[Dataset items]
○ ○ ○ ○ ○
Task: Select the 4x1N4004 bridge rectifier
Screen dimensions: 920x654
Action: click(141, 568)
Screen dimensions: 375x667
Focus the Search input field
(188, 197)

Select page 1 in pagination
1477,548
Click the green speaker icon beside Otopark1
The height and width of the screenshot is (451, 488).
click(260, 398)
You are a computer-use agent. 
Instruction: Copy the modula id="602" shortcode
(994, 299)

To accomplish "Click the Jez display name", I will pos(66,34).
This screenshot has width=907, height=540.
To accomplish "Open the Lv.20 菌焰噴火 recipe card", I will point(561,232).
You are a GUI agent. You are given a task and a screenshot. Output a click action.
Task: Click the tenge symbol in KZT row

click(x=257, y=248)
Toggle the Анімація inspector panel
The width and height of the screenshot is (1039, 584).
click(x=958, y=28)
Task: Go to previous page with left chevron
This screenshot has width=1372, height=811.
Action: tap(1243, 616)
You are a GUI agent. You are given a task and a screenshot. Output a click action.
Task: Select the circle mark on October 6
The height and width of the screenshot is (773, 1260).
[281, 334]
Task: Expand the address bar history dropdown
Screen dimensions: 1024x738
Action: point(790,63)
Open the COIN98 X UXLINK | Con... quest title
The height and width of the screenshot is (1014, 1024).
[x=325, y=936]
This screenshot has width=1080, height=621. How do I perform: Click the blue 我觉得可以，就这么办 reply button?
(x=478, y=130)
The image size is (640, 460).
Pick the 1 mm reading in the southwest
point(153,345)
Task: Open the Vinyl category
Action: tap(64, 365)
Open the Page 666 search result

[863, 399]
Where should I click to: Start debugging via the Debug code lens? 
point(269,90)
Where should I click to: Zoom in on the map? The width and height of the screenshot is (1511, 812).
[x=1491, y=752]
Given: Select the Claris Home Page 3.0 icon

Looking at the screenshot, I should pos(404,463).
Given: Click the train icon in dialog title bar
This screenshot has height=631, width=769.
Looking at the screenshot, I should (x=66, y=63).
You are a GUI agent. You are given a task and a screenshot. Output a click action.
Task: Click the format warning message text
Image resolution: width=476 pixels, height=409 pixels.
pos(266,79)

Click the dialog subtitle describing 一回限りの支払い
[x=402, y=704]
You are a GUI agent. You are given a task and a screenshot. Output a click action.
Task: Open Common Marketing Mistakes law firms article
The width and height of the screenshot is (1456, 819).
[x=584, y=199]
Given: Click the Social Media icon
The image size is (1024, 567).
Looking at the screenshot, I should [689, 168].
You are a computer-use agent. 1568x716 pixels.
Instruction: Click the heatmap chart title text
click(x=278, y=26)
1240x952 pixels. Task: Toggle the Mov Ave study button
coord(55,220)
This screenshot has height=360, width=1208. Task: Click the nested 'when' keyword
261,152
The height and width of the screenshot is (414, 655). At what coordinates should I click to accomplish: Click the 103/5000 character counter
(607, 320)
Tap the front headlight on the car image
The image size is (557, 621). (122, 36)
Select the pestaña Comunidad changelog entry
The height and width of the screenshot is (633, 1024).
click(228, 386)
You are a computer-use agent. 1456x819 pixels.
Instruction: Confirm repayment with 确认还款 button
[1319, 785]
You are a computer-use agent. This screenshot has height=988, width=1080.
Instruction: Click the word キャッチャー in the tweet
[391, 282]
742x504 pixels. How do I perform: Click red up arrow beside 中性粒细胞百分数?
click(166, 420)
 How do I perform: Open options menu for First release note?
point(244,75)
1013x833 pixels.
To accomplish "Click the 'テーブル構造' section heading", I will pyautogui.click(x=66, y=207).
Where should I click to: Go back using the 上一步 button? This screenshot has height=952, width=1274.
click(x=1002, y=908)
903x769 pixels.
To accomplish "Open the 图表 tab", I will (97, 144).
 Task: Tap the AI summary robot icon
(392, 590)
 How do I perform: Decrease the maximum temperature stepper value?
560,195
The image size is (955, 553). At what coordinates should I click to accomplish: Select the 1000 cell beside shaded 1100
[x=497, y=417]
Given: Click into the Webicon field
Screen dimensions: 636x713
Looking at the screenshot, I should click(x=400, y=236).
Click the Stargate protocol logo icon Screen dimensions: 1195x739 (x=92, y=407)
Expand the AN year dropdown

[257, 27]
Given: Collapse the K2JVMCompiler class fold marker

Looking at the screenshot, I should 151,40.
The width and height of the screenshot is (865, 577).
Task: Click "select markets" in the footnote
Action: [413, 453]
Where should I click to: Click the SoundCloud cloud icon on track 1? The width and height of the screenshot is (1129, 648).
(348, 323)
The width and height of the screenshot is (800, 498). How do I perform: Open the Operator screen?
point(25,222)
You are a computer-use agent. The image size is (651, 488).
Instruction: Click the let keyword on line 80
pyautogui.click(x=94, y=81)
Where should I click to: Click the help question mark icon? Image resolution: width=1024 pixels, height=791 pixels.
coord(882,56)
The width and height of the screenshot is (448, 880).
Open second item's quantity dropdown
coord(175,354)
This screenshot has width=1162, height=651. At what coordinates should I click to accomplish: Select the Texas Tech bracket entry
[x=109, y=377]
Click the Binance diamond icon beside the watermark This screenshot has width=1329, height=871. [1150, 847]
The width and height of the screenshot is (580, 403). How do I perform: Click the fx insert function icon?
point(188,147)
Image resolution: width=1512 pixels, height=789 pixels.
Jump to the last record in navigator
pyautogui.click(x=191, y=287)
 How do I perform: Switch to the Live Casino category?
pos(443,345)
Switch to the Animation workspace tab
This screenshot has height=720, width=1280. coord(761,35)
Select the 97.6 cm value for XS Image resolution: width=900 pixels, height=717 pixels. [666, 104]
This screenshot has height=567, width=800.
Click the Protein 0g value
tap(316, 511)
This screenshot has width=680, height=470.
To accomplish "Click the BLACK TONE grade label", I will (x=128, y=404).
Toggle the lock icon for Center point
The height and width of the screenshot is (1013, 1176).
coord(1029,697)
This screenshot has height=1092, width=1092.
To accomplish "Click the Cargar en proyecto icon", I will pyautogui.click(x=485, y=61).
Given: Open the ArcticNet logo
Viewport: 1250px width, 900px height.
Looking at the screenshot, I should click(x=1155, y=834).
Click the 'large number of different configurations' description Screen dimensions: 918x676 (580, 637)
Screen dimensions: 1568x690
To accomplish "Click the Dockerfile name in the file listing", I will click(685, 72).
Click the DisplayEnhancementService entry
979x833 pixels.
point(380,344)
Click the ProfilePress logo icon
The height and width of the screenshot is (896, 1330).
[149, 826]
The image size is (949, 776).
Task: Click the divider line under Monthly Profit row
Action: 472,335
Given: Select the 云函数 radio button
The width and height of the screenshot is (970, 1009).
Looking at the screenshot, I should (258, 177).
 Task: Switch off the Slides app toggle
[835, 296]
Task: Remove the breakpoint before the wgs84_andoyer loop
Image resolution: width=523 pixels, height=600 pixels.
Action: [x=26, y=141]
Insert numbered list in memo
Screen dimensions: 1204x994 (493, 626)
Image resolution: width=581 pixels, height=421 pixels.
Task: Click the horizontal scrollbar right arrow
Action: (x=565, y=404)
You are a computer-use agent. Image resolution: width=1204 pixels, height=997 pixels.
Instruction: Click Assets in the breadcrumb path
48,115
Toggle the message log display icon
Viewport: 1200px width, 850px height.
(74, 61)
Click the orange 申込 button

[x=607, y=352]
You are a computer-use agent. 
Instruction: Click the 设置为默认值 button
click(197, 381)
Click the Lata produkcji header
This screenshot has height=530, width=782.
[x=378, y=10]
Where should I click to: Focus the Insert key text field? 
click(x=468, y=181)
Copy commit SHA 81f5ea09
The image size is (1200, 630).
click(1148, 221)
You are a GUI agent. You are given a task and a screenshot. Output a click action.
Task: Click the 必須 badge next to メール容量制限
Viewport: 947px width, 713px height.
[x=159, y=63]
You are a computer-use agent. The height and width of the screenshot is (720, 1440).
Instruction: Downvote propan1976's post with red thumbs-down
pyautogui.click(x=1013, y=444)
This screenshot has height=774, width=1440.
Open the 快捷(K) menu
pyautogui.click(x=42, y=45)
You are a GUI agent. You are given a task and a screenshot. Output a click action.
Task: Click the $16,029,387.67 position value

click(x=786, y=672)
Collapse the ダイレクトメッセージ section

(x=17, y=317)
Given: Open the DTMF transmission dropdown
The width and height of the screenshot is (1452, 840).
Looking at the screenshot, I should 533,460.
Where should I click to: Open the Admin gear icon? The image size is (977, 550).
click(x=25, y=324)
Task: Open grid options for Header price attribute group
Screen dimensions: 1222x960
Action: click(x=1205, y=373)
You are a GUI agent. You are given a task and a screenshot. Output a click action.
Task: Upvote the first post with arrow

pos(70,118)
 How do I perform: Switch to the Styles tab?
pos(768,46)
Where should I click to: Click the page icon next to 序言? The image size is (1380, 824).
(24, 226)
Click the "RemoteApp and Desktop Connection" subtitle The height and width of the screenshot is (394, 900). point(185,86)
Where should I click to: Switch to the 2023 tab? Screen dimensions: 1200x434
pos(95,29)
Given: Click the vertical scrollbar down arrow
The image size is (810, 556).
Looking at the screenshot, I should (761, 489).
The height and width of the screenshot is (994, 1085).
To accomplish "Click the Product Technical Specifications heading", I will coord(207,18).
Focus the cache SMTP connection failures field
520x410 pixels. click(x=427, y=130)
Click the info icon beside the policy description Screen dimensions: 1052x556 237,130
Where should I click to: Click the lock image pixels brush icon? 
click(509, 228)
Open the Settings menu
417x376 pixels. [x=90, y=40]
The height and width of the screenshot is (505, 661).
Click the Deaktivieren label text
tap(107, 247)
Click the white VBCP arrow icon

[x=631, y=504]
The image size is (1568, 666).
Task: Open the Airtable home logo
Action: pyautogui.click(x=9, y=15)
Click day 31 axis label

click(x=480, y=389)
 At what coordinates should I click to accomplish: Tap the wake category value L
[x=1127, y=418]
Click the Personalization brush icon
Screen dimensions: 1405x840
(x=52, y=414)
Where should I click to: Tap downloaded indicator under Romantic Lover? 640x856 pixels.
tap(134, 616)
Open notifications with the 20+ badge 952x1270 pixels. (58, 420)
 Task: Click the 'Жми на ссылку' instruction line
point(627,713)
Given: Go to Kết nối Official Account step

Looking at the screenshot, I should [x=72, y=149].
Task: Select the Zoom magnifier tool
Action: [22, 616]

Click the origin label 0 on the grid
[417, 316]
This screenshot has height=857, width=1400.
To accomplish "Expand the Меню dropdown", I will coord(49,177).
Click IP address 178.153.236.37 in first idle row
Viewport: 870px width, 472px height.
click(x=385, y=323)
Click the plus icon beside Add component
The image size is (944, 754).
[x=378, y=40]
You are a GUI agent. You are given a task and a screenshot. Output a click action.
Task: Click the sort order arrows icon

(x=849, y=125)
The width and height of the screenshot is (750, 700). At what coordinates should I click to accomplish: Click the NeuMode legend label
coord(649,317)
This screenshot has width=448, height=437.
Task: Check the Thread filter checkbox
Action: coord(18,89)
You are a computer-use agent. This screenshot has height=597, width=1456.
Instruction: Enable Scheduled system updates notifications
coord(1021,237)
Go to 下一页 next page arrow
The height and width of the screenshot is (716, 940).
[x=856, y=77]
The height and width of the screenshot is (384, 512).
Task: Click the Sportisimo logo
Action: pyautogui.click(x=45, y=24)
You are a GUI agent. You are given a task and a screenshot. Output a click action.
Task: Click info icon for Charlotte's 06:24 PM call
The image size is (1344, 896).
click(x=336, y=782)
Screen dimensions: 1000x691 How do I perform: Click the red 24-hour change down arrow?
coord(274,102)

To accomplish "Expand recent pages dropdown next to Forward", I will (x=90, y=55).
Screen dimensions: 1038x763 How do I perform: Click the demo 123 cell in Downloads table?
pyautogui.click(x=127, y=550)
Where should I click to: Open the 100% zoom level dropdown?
○ ○ ○ ○ ○
=== Exercise aim ===
Your reply should be a single number: how many lines in the entries above hold the string "description".

=== Exercise answer ===
2